> **Exercise aim**
In your copy, include no images and return each entry exactly as written.

::::::::::

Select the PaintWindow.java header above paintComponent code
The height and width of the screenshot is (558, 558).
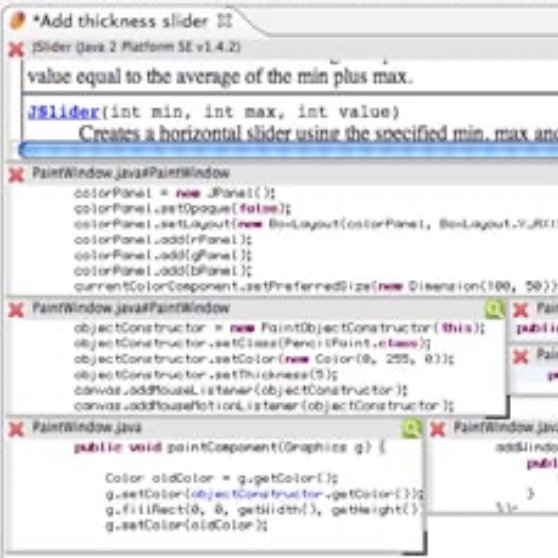[87, 427]
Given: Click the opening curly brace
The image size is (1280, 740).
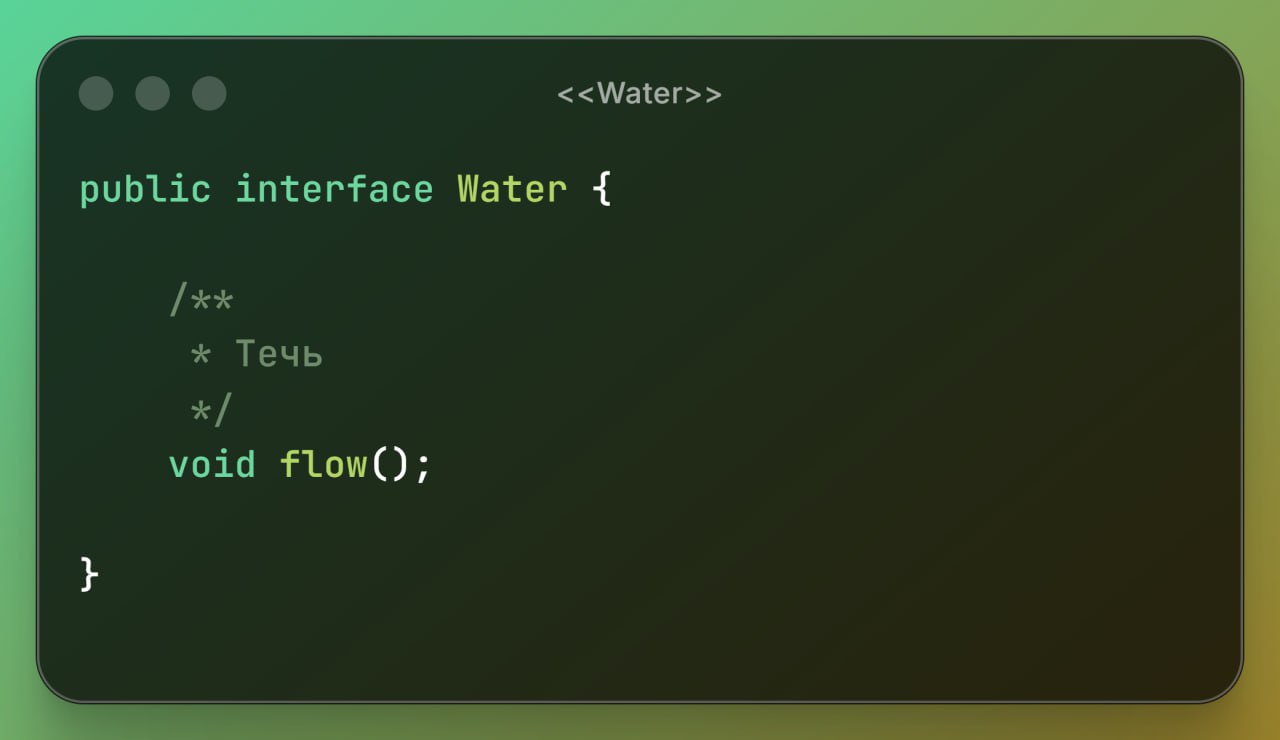Looking at the screenshot, I should (601, 189).
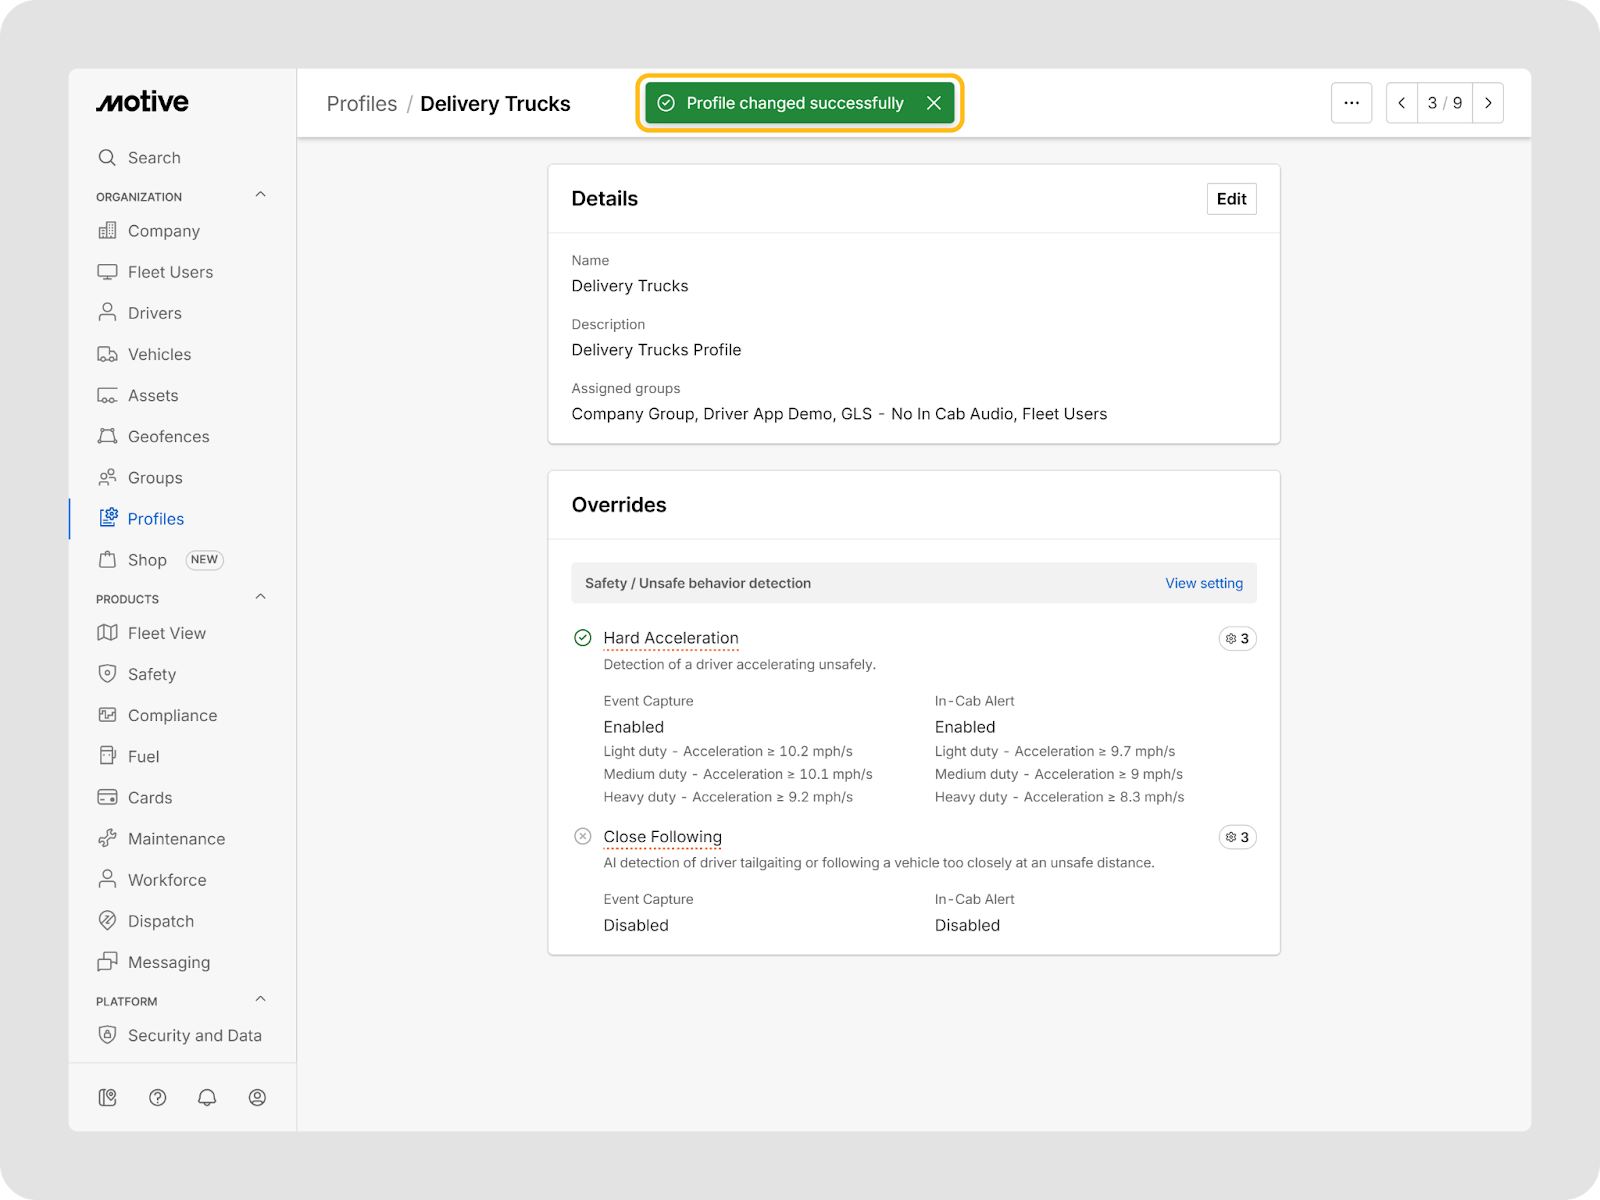This screenshot has width=1600, height=1200.
Task: Go to the next profile arrow
Action: point(1488,103)
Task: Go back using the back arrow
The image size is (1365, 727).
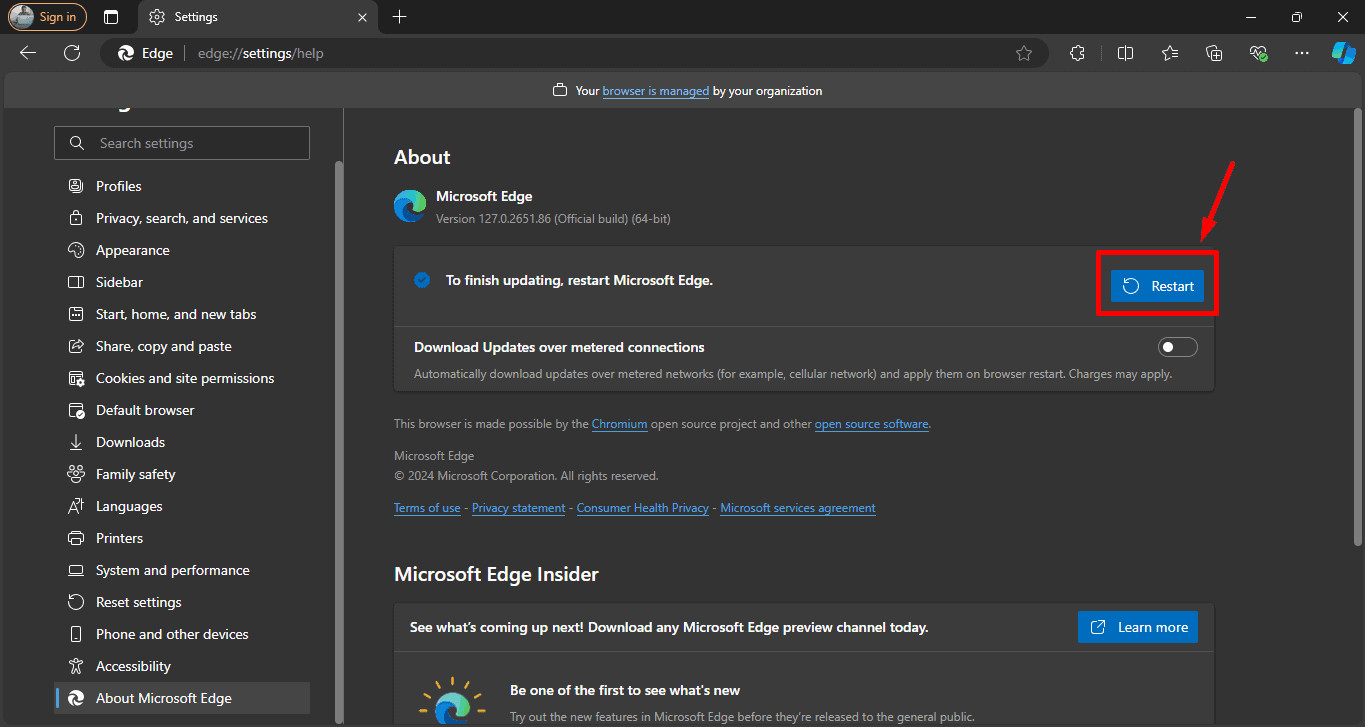Action: click(28, 53)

::::::::::

> **Response for this exercise**
Select the PaintWindow.java header above paintComponent code
The height and width of the screenshot is (558, 558).
[87, 427]
Given: Click the opening curly brace
The image size is (1280, 740).
Looking at the screenshot, I should (601, 189).
This screenshot has width=1600, height=1200.
Task: Go to the next profile arrow
Action: point(1488,103)
Task: Go back using the back arrow
The image size is (1365, 727).
Action: click(28, 53)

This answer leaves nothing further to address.